- **Records for this task**:
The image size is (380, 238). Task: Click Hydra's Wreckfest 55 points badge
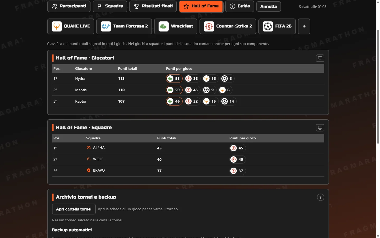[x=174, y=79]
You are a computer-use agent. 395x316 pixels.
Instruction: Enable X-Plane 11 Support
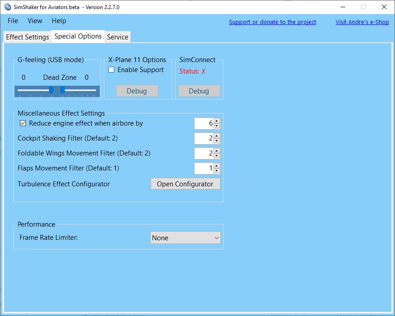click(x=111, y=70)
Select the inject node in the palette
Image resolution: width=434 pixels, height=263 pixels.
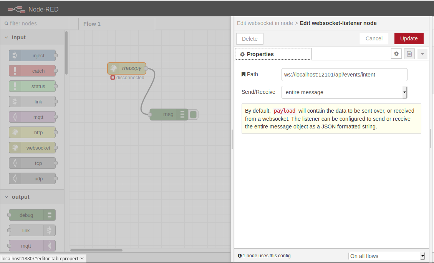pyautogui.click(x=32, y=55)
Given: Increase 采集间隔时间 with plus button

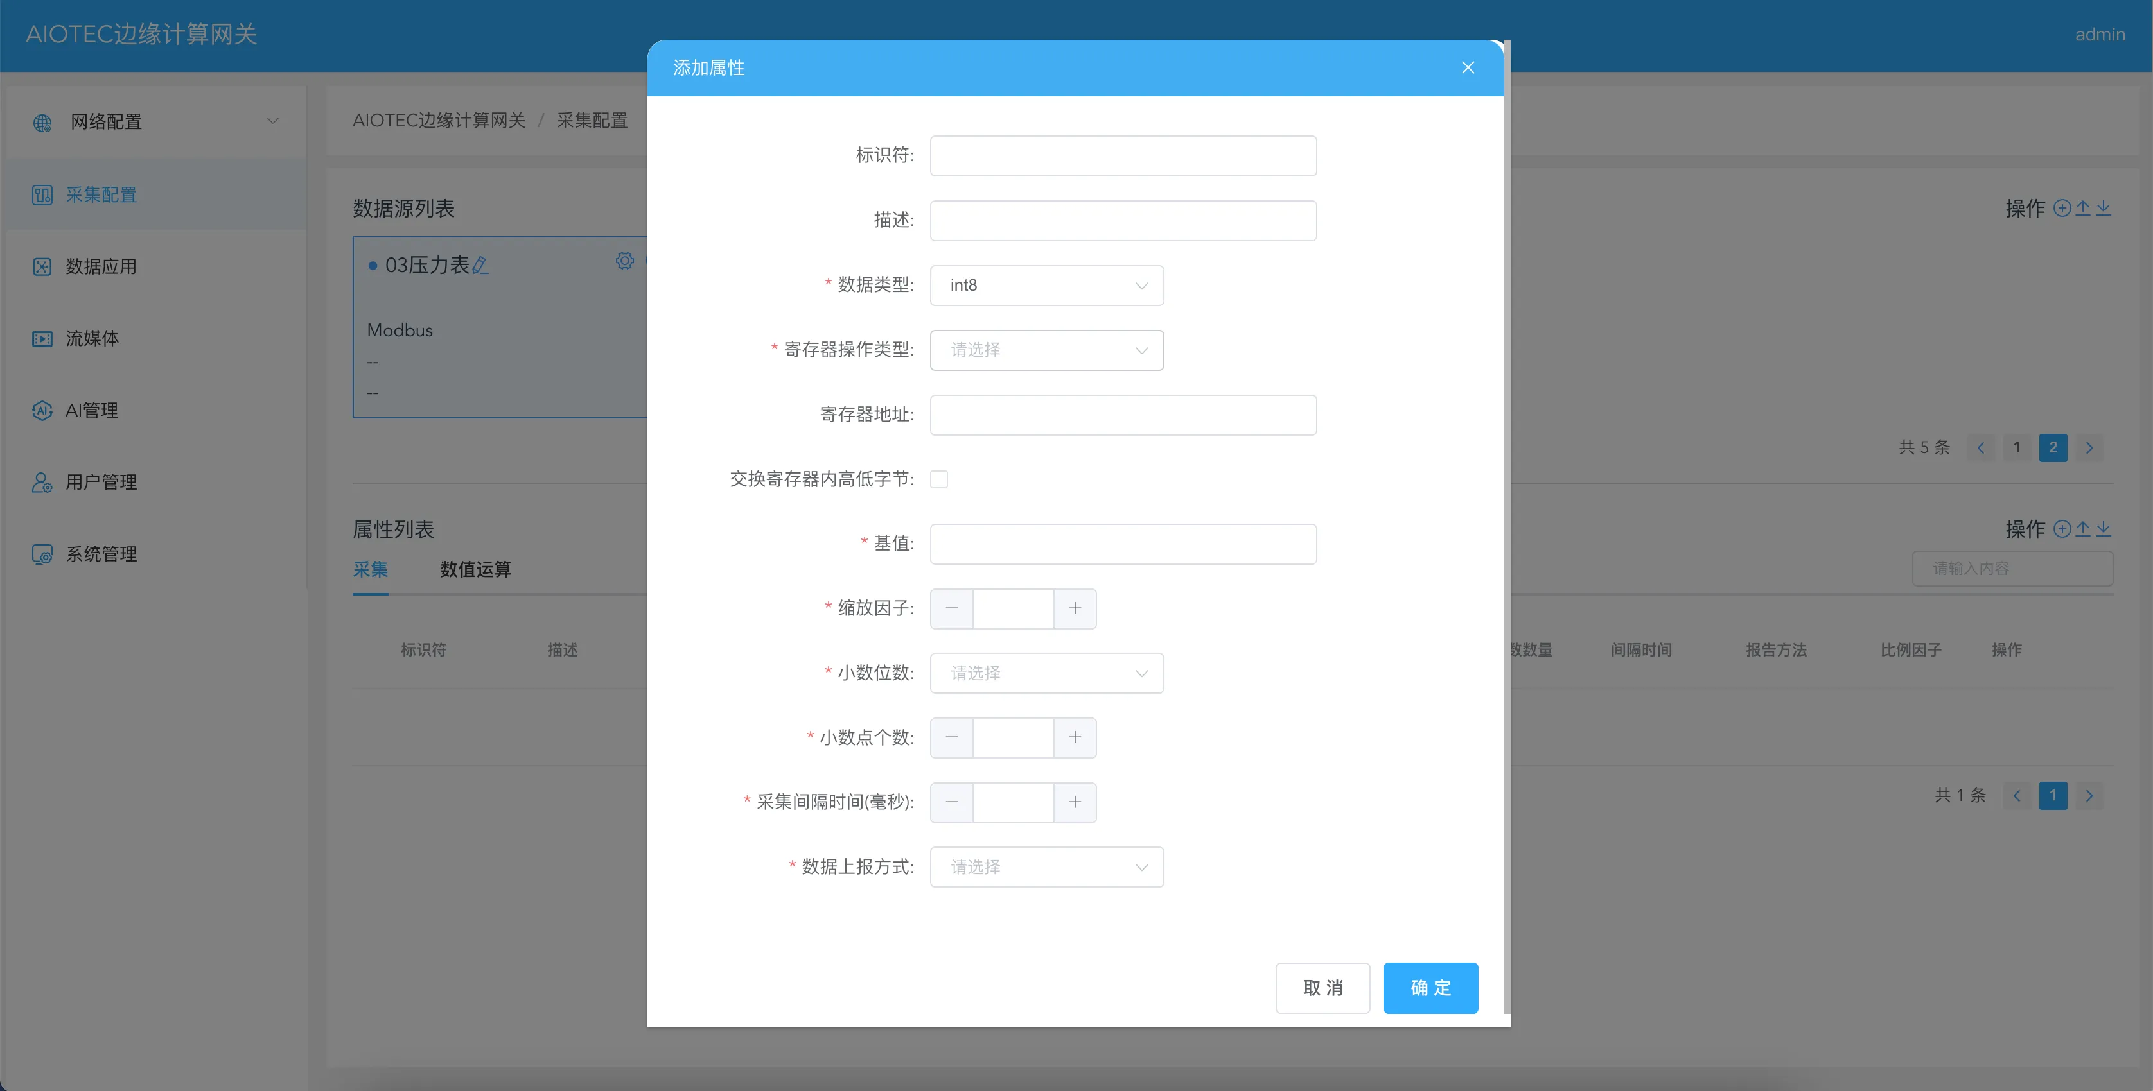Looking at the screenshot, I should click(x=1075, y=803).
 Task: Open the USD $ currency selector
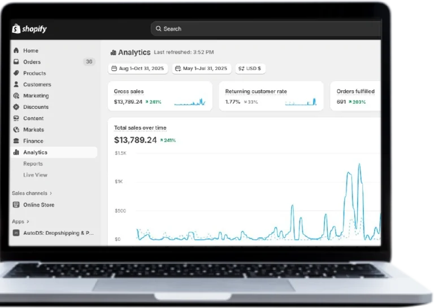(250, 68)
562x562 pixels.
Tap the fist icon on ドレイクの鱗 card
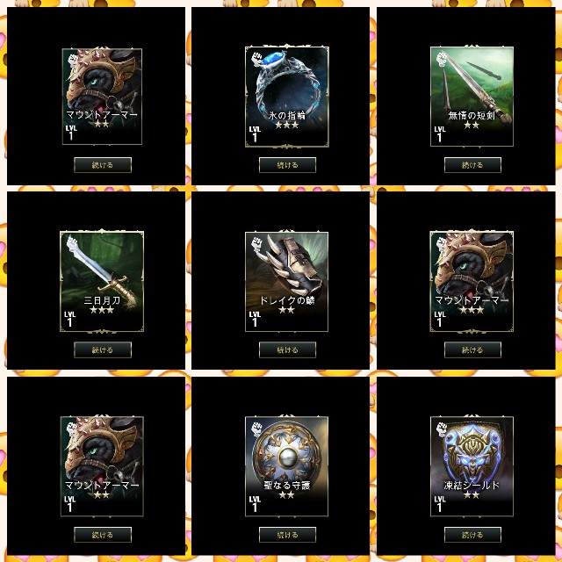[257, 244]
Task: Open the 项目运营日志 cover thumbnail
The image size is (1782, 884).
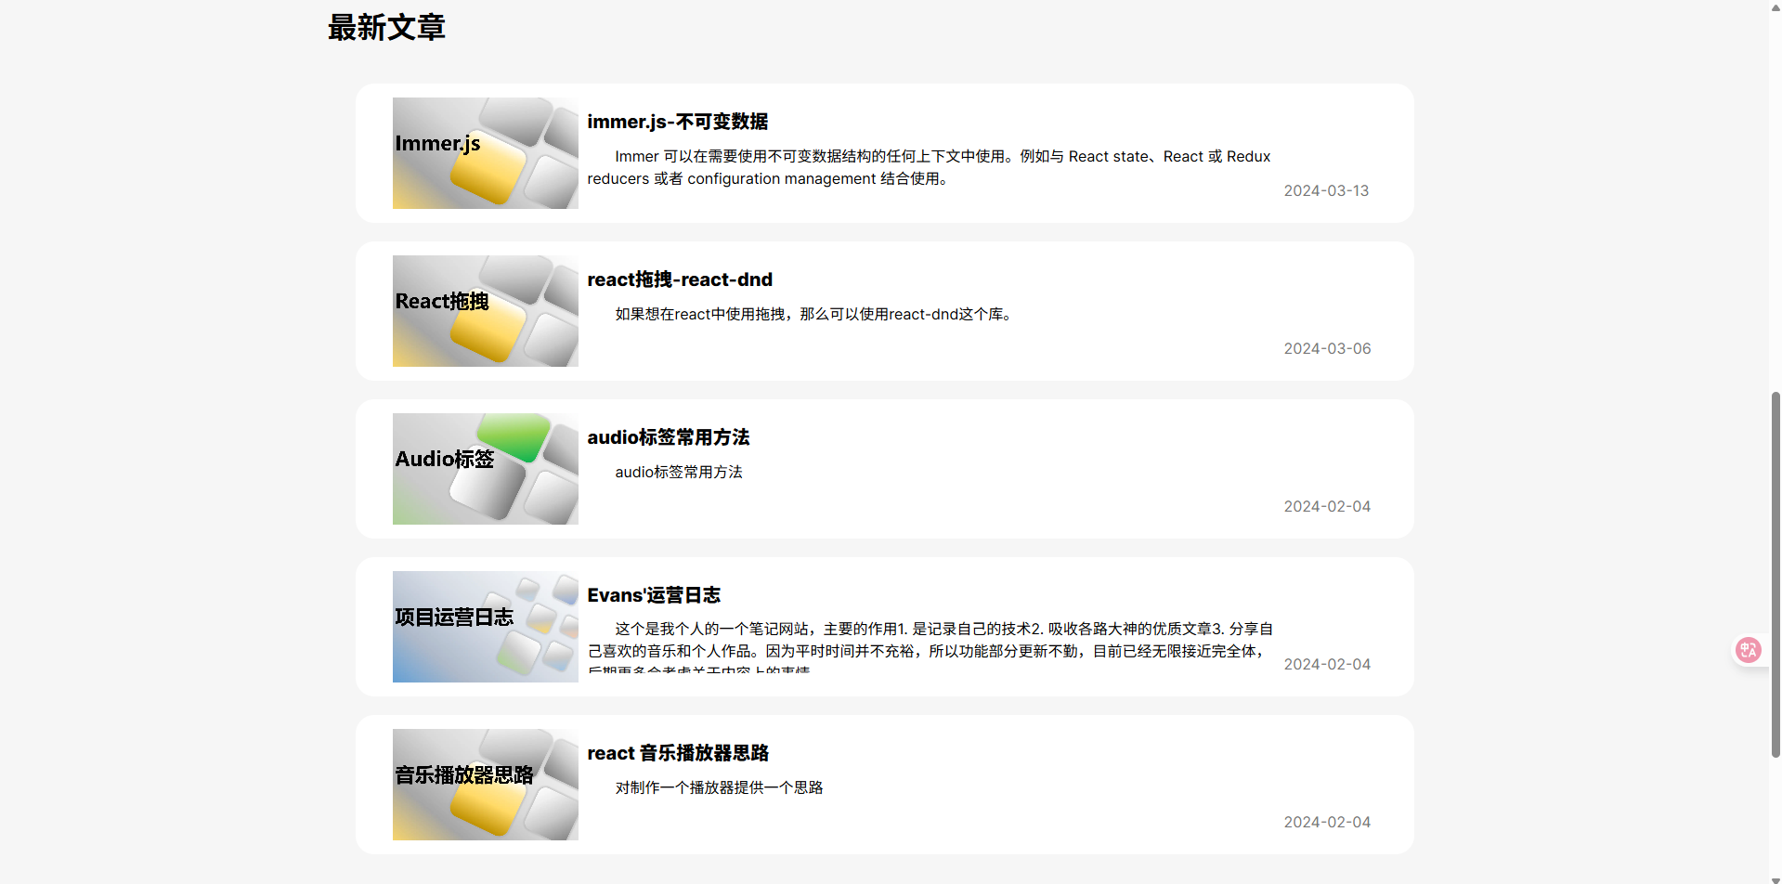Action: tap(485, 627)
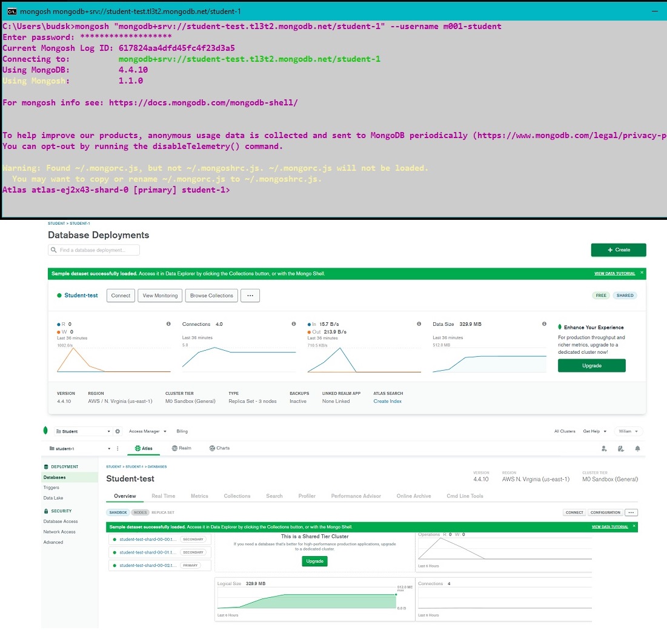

- **Work to do**: Copy every line of the entries above exactly, leaving out the pictures.

- **Result below**:
The image size is (380, 238). Task: Click Hydra's Wreckfest 55 points badge
[x=174, y=79]
You are a computer-use agent. 395x316 pixels.
Instruction: Enable X-Plane 11 Support
click(x=111, y=70)
Select the inject node in the palette
Image resolution: width=434 pixels, height=263 pixels.
pyautogui.click(x=32, y=55)
Given: Increase 采集间隔时间 with plus button

Looking at the screenshot, I should click(x=1075, y=803).
 Task: Open the USD $ currency selector
(250, 68)
562x562 pixels.
Tap the fist icon on ドレイクの鱗 card
[257, 244]
Task: Open the 项目运营日志 cover thumbnail
The image size is (1782, 884).
Action: tap(485, 627)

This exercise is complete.